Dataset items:
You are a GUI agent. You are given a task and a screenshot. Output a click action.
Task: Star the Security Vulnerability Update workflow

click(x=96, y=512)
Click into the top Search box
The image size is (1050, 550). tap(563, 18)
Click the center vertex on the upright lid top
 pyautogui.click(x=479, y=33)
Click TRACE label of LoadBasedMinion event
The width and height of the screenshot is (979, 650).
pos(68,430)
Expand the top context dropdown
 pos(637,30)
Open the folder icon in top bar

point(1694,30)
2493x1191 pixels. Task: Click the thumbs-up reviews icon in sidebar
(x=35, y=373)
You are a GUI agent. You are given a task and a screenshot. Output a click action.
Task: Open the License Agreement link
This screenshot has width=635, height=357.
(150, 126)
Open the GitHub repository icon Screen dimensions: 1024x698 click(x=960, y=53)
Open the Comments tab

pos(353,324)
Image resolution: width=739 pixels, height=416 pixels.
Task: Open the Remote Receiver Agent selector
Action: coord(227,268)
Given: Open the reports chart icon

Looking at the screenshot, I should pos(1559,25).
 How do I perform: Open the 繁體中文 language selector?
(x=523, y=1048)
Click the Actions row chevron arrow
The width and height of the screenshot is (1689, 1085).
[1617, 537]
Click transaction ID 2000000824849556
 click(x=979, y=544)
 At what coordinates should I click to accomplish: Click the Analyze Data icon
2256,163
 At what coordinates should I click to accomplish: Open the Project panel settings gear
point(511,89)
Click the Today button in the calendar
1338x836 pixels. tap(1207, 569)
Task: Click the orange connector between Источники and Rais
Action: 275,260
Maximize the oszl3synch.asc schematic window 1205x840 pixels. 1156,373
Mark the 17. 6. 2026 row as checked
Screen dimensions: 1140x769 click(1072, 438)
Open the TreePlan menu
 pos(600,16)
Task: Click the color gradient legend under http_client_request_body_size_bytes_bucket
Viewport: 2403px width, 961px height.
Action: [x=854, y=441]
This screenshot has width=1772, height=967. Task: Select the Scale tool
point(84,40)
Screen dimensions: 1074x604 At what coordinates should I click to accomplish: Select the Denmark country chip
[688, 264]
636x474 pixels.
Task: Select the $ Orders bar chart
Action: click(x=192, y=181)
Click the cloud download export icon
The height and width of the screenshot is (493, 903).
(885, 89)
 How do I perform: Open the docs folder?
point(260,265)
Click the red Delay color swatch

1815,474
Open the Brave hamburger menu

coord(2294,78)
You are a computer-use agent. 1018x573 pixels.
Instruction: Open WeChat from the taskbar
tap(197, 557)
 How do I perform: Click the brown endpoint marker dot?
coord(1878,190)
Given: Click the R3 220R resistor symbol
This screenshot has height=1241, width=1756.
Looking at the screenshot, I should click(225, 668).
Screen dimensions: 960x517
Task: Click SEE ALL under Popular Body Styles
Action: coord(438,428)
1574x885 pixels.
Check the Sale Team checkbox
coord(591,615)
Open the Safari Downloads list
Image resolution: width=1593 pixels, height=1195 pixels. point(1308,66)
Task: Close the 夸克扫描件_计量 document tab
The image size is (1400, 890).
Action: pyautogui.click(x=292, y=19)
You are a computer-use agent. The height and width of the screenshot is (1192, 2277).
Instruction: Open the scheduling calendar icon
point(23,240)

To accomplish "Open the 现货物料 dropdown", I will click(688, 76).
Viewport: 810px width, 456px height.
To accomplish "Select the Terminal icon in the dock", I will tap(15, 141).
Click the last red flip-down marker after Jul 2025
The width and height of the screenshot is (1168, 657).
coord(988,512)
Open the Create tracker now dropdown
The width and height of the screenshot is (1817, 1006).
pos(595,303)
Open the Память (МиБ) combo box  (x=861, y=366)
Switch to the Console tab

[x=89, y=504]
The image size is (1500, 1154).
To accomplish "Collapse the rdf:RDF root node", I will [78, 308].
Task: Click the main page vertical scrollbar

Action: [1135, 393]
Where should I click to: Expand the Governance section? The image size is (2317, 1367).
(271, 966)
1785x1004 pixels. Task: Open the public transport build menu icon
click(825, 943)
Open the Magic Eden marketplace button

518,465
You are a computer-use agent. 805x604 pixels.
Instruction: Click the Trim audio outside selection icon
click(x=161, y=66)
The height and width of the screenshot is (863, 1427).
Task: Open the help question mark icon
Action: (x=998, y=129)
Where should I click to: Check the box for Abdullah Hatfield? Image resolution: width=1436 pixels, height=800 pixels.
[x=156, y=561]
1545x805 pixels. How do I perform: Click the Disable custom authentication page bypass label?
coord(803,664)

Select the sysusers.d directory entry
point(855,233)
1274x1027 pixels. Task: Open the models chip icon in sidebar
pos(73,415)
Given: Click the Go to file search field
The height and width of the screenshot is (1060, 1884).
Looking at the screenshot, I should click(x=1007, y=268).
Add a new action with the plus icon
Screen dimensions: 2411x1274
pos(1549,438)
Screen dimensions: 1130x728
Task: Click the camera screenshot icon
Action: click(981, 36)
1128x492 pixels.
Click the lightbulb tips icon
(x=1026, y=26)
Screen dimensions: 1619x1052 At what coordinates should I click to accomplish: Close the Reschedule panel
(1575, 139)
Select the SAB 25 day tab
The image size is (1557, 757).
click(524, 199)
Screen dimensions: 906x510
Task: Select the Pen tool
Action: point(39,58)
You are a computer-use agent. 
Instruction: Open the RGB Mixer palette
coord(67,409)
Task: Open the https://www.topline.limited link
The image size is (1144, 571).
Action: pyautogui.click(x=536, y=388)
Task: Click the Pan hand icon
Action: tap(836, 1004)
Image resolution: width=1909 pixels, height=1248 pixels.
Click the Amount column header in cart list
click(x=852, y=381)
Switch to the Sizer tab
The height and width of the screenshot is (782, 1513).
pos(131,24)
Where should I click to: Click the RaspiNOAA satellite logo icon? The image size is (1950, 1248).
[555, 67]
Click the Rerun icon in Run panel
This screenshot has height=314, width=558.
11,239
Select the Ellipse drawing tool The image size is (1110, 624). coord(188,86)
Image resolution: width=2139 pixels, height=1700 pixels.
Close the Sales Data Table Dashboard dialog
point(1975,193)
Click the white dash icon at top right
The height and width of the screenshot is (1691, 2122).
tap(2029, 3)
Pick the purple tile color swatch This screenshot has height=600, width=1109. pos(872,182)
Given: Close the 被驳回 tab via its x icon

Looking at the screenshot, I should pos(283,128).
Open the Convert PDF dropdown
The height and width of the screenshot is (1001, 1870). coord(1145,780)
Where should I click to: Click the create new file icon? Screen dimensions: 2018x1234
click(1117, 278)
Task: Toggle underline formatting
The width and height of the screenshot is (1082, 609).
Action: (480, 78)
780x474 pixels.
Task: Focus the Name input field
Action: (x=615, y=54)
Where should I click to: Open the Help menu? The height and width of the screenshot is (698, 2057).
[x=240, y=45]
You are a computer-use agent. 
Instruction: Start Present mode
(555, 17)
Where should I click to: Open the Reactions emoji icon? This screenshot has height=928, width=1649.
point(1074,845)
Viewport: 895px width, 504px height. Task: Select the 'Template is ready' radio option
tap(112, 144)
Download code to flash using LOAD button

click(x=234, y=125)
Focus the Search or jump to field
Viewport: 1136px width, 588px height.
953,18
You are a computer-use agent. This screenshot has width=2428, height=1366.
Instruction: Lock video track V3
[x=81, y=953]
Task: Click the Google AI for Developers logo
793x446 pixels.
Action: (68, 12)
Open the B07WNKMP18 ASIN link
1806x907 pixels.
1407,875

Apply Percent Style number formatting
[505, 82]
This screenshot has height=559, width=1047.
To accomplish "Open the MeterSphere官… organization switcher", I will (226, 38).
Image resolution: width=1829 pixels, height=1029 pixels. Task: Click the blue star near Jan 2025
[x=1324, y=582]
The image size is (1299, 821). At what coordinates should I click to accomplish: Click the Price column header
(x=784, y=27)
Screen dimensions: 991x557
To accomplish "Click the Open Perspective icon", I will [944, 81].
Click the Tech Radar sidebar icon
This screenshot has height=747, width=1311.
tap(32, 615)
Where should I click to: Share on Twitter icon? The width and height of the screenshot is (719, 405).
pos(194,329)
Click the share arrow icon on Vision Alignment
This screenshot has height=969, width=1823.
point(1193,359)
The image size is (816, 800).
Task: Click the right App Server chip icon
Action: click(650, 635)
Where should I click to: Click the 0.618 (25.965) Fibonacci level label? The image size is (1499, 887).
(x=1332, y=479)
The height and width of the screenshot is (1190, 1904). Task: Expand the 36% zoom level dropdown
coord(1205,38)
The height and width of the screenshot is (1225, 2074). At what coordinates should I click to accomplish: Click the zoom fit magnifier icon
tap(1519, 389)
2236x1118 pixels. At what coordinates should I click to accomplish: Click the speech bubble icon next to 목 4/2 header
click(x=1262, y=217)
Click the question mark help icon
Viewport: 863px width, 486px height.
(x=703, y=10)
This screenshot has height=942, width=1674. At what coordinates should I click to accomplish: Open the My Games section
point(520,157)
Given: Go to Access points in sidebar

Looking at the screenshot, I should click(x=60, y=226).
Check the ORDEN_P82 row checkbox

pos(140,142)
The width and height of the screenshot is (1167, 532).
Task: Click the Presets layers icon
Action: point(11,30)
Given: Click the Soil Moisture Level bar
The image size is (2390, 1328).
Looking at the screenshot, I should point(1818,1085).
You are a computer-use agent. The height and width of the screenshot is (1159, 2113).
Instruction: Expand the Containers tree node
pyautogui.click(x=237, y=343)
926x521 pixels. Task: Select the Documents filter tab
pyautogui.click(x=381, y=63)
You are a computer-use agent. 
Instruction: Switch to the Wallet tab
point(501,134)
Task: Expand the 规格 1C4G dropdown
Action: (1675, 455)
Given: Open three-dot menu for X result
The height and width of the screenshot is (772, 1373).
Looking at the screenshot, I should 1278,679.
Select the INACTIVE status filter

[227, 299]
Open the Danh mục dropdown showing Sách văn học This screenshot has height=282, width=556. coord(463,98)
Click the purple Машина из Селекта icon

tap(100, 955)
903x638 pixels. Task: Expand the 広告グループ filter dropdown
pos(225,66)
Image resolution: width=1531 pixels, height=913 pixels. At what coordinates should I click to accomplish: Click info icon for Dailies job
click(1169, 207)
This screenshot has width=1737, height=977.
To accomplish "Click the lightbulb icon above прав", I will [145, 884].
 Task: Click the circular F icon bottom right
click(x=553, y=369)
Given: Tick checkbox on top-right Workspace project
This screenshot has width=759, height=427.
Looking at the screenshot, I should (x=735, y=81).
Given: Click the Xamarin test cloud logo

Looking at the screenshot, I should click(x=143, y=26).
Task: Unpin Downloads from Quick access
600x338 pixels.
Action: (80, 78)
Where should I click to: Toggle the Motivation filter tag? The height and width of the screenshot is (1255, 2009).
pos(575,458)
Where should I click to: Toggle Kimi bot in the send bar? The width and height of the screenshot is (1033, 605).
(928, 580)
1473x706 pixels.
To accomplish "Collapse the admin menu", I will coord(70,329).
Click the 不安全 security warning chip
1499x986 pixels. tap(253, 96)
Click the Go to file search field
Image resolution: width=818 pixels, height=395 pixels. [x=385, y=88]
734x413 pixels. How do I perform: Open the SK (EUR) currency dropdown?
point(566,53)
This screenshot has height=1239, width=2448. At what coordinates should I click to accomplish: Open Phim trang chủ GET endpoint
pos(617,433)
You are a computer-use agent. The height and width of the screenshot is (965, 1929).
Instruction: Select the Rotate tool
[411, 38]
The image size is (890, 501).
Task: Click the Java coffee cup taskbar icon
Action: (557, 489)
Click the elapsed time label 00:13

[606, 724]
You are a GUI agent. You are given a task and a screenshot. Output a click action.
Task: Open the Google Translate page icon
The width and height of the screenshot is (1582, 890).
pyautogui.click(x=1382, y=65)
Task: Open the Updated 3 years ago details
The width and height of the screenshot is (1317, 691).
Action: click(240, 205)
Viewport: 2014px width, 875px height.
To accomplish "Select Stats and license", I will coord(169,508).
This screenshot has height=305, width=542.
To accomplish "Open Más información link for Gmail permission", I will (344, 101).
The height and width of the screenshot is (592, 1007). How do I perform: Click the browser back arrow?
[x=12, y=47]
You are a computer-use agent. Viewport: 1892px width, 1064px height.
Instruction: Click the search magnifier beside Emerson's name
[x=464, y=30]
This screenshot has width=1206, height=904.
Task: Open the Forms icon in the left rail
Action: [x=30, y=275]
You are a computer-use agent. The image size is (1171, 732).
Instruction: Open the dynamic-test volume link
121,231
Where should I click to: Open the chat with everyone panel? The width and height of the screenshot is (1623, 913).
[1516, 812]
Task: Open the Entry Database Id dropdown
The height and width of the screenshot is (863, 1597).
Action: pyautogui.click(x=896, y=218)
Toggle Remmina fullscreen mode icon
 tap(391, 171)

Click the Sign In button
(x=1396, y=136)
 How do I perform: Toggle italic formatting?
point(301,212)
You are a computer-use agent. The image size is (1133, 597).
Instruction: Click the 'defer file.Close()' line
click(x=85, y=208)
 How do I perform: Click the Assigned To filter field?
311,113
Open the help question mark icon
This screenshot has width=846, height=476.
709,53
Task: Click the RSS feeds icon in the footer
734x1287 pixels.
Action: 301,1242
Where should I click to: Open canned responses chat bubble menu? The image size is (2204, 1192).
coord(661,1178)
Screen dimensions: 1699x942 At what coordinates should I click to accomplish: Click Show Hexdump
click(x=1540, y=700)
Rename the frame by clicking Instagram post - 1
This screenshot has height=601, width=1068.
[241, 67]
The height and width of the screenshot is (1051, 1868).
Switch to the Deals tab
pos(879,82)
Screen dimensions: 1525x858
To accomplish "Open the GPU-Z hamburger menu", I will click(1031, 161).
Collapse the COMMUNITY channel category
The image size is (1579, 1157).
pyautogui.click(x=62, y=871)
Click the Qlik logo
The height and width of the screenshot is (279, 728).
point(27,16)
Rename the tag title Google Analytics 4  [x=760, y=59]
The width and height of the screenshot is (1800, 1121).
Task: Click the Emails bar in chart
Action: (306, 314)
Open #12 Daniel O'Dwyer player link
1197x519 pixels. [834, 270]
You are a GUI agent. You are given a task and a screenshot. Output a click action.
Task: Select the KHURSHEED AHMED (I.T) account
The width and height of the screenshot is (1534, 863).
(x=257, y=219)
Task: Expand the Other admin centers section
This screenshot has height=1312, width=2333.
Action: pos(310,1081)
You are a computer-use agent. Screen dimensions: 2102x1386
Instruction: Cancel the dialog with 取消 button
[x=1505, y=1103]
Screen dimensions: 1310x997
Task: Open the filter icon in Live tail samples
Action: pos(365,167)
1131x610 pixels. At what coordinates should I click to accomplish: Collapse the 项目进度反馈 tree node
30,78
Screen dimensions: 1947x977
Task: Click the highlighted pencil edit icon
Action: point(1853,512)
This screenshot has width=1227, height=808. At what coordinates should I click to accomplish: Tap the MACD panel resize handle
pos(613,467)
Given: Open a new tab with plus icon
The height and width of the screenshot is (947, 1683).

Your instructions: Scan the records above for the lines holding "The height and width of the screenshot is (592, 1007)." and "You are a computer-use agent. Viewport: 1892px". Transcribe those two and every line between them word for word, and no others.

Written response:
The height and width of the screenshot is (592, 1007). How do I perform: Click the browser back arrow?
[x=12, y=47]
You are a computer-use agent. Viewport: 1892px width, 1064px height.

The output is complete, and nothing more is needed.